(Dataset extract)
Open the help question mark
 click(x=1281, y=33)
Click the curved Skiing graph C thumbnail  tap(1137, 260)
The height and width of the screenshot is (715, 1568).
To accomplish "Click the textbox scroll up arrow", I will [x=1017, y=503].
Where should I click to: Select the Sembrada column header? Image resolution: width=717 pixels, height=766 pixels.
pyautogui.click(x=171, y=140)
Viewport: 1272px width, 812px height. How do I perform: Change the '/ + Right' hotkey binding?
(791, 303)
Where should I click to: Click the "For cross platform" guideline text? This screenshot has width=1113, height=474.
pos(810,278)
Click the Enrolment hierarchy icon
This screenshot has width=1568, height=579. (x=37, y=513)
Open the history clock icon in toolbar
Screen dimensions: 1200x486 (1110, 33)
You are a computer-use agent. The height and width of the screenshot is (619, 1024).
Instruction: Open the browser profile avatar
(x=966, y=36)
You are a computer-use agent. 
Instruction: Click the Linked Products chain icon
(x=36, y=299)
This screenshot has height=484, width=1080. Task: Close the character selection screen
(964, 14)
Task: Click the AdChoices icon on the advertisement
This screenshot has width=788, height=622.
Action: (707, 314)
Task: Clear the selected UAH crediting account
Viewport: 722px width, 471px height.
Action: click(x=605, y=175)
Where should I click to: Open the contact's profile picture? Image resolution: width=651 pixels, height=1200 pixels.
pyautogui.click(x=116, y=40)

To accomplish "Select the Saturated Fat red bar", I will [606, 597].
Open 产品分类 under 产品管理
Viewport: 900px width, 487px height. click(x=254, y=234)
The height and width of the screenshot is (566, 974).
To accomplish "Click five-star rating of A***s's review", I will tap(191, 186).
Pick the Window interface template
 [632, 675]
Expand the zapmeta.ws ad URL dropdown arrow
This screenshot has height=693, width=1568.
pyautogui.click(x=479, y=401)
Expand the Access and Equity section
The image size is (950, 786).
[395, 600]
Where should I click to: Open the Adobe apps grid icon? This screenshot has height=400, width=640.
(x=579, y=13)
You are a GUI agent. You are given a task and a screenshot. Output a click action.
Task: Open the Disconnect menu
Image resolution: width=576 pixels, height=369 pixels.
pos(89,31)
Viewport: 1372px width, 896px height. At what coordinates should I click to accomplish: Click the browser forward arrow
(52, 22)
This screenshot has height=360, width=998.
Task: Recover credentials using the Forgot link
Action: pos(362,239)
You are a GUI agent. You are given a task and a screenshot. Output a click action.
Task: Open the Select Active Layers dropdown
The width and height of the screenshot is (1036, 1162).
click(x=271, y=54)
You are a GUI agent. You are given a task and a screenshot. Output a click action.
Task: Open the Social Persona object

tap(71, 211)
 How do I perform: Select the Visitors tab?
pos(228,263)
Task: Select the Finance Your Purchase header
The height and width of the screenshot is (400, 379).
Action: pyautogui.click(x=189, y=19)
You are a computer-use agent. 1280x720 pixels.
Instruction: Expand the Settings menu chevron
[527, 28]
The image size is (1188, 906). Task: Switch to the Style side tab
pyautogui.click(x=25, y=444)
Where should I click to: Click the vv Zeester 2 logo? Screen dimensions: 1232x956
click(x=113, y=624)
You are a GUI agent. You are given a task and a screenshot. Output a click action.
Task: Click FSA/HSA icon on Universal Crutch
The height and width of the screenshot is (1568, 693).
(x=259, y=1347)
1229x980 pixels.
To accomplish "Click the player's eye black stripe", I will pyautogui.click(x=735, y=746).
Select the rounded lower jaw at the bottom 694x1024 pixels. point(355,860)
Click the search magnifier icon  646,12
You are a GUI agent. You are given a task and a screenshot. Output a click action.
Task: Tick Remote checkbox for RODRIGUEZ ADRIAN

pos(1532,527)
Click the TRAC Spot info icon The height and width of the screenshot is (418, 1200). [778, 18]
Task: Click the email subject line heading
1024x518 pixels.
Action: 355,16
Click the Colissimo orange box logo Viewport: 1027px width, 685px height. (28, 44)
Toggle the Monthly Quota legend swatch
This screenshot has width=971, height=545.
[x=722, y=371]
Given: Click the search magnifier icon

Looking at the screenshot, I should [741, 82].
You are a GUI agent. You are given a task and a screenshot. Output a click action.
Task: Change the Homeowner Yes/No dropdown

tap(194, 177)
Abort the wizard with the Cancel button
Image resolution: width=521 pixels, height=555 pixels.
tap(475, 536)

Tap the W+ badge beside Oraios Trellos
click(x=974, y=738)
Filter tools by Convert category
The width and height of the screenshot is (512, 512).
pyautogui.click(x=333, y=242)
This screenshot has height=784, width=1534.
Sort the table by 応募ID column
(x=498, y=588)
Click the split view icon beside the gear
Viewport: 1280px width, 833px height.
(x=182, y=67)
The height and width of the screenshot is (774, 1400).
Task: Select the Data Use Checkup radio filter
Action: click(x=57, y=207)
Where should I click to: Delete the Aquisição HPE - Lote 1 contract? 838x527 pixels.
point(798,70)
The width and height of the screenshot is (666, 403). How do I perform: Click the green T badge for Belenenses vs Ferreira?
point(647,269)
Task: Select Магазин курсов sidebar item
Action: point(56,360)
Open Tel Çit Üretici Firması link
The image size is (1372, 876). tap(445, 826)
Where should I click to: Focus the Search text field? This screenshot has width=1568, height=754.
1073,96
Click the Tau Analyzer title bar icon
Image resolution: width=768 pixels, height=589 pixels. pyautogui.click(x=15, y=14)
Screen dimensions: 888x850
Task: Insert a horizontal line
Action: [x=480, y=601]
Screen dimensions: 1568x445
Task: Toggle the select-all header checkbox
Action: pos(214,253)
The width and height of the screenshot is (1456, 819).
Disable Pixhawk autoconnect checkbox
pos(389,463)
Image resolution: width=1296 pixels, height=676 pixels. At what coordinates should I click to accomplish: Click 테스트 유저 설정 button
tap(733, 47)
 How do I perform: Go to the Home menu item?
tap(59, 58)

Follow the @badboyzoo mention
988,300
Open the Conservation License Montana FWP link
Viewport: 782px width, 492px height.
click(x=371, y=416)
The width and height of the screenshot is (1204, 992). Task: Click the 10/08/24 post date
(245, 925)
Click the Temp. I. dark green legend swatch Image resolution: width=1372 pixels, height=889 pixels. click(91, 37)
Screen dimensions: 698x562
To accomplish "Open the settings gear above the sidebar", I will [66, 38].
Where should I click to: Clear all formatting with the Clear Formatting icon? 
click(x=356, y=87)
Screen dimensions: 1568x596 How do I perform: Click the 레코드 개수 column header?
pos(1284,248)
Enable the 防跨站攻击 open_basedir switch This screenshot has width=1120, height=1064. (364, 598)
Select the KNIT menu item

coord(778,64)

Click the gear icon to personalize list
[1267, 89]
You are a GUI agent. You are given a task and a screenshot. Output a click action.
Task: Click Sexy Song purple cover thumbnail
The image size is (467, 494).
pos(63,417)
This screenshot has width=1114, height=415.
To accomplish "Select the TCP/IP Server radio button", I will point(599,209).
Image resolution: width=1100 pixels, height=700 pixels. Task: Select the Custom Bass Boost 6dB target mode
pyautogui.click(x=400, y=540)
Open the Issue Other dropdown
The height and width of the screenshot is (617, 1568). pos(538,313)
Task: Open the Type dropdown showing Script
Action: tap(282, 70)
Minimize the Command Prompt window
(End Dataset extract)
■ **Brief**
Please return every line of the material above that includes "will".

■ **Solution**
To accomplish "Click the textbox scroll up arrow", I will [x=1017, y=503].
To accomplish "Select the Saturated Fat red bar", I will [606, 597].
To accomplish "Click five-star rating of A***s's review", I will tap(191, 186).
To accomplish "Click the player's eye black stripe", I will pyautogui.click(x=735, y=746).
To accomplish "Open the settings gear above the sidebar", I will [66, 38].
To accomplish "Select the TCP/IP Server radio button", I will point(599,209).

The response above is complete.